I’m trying to write the contents of a Spark DataFrame to a CSV file in DBFS. It’s important for later functions that the CSV file be a singular file of the specified name. The files written to CSV files will always be small.
The code I’ve come up with is as below:
import os
import shutil
file_path = "/dbfs/path/to/csv/file/File.csv"
temp_file_path = "/tmp/temp_file/"
file_string_or_dataframe.coalesce(1).write.format("com.databricks.spark.
csv").option("header", True).mode("overwrite").save(temp_file_path)
csv_file = [file for file in os.listdir('/dbfs/' + temp_file_path) if
file.endswith('.csv')][0]
new_csv_file_path = os.path.join('/dbfs/', os.path.dirname(file_path),
csv_file)
os.rename('/dbfs' + os.path.join(temp_file_path, csv_file),
new_csv_file_path)
shutil.move(new_csv_file_path, file_path)

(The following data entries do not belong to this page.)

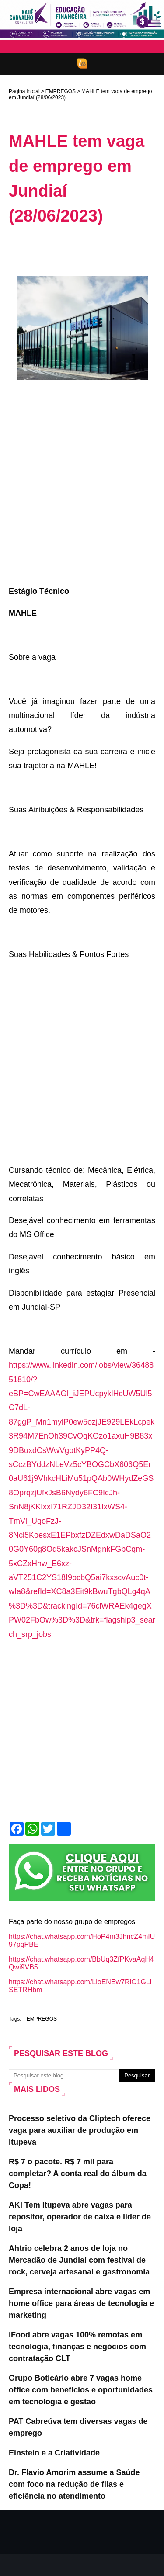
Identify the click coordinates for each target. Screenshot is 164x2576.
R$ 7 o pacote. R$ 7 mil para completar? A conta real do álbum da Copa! (78, 2173)
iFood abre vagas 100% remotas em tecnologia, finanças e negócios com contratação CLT (77, 2346)
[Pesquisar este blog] (64, 2075)
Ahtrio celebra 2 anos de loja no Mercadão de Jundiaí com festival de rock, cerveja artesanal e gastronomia (79, 2260)
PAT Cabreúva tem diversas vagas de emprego (78, 2427)
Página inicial (24, 91)
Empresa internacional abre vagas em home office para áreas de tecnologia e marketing (81, 2303)
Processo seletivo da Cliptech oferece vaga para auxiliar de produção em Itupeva (79, 2130)
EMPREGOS (60, 91)
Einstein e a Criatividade (54, 2452)
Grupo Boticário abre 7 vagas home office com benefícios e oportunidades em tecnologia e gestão (81, 2390)
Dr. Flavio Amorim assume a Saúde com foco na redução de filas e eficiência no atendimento (74, 2484)
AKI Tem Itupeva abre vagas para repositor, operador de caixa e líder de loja (80, 2217)
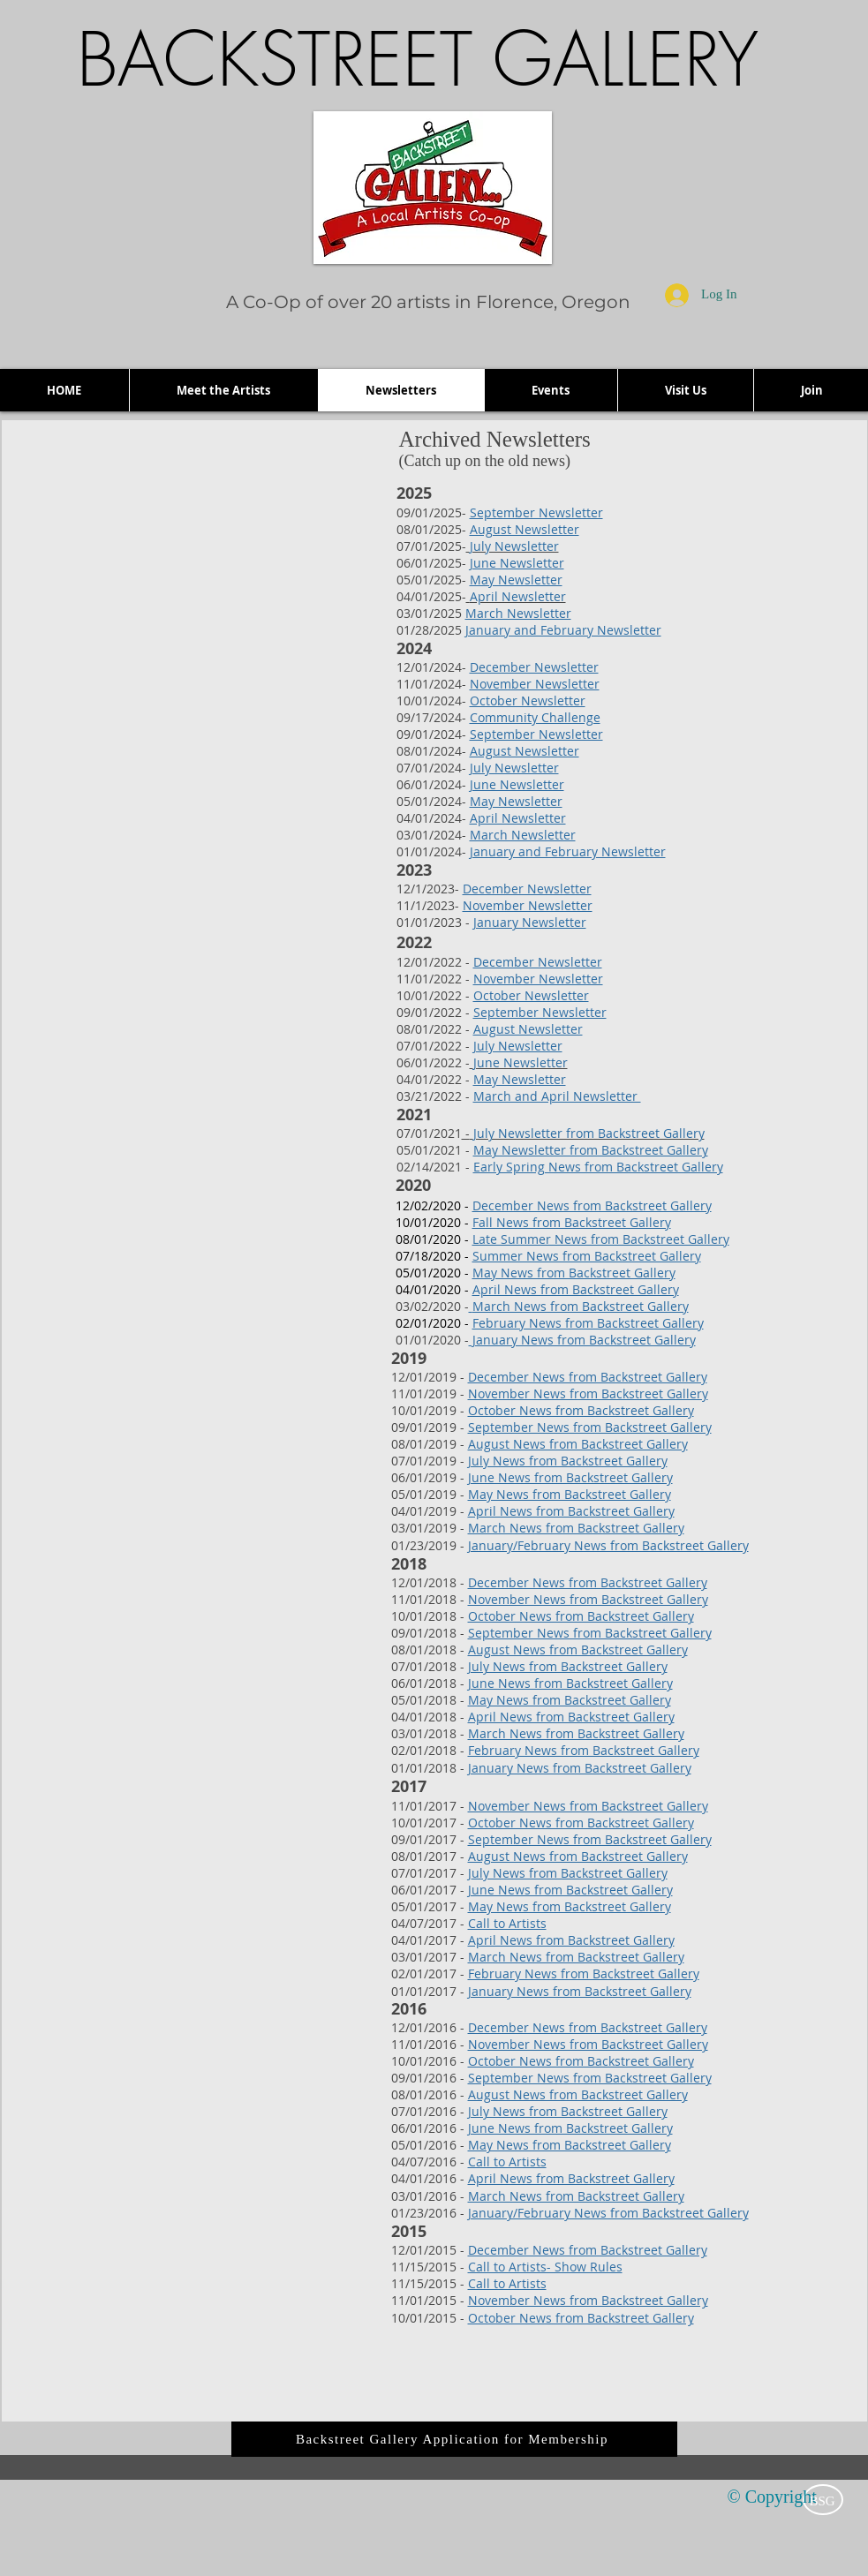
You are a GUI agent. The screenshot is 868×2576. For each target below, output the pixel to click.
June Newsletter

shutil.rmtree('/dbfs/' + temp_file_path)
print("Output written to CSV file: " + file_path)
This still writes the csv to a file that begins with “part” and it inserts it into a folder that has the desired file name. How can I rename the part file and not have write to a folder?
If I change new_csv_file_path
to be the desired file name, I end up with an error saying that it is a directory.
Any way around this would be appreciated! Thanks.